Sexual Harassment Training Laws In Texas

Sexual Harassment Training Laws In Texas

Sexual harassment can take many forms, such as unwelcome sexual advances, soliciting sexual favors, in the workplace, or inappropriate touching of a sexual nature. The employee who is subjected to the above-mentioned behaviors, which directly affect their work performance, or create an intimidating, hostile environment, they may be the victim of various forms of Sexual Harassment. Simple teasing, horseplay or good-natured offhand comments or isolated incidents may not be considered sexual harassment, in the state of Texas.

Additional Texas Sexual Harassment considerations:

  • Sexual harassment shows no bias toward gender, incidents can occur whether the harasser is female or male.
  • The harasser can be your manager, a vendor, a supervisor, or a co-worker.
  • Direct involvement is not necessary to be harassed but could be anyone directly affected by the offensive conduct, i.e., office worker passing by.
  • Of color jokes or inappropriate racial comments.
  • The harasser’s conduct must be unwelcome and repeated. Not simply a one-time situation.

When investigating allegations of work[place sexual harassment, the Civil Rights Division and the Equal Employment Opportunity Commission look at all circumstances around a complaint. A determination on the allegations is made on a case-by-case basis based on the facts. Prevention and education are the best tools to eliminate workplace sexual harassment  Employers should clearly communicate to employees that sexual harassment will not be tolerated. A zero-tolerance environment for inappropriate behavior should always be the company policy. It is also essential that an effective complaint or grievance process is in place with a proper manager & HR supervision. The employee should know that managers will take immediate and appropriate action when an employee complains.

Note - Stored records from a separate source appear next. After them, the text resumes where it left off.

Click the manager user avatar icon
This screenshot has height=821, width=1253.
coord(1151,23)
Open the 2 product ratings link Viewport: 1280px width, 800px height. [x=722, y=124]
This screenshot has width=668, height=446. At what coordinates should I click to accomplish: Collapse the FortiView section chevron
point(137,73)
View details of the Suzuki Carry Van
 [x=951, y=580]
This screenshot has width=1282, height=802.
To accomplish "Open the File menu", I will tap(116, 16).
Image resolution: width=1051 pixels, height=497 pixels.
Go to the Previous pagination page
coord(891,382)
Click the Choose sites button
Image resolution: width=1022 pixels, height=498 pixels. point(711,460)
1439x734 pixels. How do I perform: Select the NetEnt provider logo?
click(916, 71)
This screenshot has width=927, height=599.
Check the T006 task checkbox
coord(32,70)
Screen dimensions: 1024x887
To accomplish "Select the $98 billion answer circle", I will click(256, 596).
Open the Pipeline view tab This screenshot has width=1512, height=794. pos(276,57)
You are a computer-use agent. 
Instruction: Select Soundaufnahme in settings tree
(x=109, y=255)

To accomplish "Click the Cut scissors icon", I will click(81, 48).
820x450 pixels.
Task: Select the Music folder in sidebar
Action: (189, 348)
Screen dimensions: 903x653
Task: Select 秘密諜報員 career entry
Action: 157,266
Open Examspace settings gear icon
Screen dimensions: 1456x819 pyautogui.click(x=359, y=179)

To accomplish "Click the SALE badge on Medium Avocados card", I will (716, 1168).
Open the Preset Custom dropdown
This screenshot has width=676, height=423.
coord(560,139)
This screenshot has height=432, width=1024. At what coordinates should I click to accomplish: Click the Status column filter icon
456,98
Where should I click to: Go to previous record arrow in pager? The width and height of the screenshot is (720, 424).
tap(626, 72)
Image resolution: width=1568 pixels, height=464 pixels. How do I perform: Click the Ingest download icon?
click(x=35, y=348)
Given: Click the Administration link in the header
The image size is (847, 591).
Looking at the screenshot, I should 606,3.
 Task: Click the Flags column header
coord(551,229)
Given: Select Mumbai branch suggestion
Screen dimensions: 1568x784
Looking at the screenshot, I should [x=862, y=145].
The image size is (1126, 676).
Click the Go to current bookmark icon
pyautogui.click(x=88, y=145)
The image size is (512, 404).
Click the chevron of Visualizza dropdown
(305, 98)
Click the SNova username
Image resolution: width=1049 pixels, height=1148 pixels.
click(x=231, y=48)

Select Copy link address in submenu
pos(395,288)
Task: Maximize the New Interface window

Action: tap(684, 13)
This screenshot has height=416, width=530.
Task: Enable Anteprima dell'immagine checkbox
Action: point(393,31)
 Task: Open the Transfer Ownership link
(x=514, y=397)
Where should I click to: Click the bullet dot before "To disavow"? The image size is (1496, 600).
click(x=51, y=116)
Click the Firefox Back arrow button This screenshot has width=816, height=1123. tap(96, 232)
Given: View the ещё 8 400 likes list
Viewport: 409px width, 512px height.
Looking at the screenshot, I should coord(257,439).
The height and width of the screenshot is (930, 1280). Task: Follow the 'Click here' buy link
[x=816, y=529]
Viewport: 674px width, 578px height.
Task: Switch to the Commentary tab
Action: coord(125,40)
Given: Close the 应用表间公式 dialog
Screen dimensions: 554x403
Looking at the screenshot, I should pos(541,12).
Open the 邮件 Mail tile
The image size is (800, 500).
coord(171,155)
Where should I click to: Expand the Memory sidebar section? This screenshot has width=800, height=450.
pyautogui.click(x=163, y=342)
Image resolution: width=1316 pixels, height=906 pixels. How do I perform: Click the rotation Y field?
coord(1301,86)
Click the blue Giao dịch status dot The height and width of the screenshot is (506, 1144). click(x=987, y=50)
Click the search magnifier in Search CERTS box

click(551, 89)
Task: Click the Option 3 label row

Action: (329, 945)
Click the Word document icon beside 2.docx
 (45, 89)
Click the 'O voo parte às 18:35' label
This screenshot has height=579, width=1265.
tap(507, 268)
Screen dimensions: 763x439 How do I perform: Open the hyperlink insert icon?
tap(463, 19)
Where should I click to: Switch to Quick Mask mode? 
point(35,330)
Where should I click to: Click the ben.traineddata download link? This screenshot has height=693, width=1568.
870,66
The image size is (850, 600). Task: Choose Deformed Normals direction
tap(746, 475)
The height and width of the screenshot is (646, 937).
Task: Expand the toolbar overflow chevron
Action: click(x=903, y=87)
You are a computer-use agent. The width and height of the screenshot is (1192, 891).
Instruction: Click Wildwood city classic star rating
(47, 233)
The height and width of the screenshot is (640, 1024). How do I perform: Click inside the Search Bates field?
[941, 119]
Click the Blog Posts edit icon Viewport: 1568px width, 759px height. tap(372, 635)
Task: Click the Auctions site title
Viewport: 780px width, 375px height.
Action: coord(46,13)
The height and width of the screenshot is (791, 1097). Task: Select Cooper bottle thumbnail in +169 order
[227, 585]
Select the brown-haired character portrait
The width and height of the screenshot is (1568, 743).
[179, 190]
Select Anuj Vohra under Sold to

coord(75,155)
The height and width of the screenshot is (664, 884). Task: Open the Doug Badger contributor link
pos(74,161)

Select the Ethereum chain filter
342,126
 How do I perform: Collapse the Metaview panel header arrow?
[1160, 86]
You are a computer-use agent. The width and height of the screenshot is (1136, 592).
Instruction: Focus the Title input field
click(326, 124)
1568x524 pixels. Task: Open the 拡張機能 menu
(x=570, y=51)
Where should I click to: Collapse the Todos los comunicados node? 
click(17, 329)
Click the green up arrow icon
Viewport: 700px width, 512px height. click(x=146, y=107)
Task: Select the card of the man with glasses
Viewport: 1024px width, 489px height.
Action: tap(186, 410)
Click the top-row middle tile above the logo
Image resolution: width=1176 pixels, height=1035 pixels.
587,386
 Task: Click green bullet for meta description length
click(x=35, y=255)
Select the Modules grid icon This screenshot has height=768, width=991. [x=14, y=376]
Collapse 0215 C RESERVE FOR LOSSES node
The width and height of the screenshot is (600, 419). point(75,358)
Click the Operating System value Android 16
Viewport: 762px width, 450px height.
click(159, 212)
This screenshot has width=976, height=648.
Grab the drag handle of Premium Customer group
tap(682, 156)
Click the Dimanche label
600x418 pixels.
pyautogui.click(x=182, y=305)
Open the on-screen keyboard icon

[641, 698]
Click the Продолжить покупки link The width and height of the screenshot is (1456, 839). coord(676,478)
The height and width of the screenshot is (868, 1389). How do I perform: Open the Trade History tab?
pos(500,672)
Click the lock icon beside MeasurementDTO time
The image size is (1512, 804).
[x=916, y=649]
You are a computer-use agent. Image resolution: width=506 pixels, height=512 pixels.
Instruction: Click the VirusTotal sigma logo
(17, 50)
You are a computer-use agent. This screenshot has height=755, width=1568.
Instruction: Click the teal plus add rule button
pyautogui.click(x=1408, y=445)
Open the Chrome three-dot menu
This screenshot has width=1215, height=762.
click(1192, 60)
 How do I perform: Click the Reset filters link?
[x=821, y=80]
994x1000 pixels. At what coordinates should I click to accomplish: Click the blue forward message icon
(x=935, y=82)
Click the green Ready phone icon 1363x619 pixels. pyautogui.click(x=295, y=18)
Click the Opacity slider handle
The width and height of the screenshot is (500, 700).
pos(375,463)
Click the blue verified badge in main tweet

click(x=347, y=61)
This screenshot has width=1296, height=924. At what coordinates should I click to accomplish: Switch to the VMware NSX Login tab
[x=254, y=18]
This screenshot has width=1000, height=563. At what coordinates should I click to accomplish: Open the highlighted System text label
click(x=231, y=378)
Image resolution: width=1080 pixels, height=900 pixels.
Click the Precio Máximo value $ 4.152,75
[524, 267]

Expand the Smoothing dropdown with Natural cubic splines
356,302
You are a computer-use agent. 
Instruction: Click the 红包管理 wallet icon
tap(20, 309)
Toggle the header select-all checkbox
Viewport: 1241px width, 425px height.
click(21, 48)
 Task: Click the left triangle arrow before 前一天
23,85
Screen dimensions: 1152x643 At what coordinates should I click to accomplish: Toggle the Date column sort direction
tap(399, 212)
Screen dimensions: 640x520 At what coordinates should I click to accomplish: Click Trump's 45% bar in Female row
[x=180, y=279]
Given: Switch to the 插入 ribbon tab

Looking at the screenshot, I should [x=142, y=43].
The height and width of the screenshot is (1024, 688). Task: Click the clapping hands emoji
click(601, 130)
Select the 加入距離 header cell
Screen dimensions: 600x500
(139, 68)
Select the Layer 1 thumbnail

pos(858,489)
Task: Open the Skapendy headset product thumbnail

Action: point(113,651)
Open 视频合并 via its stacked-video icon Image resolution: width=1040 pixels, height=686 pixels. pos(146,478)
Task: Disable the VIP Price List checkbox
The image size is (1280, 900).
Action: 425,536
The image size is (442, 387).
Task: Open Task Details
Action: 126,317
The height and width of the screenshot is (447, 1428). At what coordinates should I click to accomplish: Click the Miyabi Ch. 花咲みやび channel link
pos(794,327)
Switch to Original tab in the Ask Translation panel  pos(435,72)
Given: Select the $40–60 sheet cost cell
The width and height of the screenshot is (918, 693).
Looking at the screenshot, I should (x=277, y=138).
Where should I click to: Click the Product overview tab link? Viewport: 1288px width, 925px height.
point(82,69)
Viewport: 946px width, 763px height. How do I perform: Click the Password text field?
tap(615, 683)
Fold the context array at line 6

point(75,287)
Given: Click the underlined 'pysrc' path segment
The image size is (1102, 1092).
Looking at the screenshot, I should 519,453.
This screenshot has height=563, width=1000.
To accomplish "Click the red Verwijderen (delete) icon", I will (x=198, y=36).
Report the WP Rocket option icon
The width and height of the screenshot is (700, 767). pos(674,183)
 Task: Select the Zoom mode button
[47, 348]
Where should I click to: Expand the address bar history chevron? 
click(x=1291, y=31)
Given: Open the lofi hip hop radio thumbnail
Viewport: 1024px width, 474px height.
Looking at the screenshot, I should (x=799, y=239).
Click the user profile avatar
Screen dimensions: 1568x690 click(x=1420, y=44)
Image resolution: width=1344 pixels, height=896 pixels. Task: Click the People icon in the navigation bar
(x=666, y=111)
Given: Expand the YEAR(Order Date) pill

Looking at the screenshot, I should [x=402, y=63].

How do I file a Harassment Claim in Texas?

When an employee files a harassment claim in the state of Texas, it’s recommended that the employee initially files with a government agency first, such as the Texas Workforce Commission (TWC). This commission will conduct an investigation into the allegations to determine whether an offense has occurred. The Texas state laws on harassment are slightly different from federal standards because they also cover criminal harassment. Federal harassment cases are reviewed by the Equal Employment Opportunity Commission. All cases filed with the Texas Workforce Commission are also reviewed by the EEOC. It is also, possible to file a private harassment lawsuit against the employer, depending on the type of harassment involved.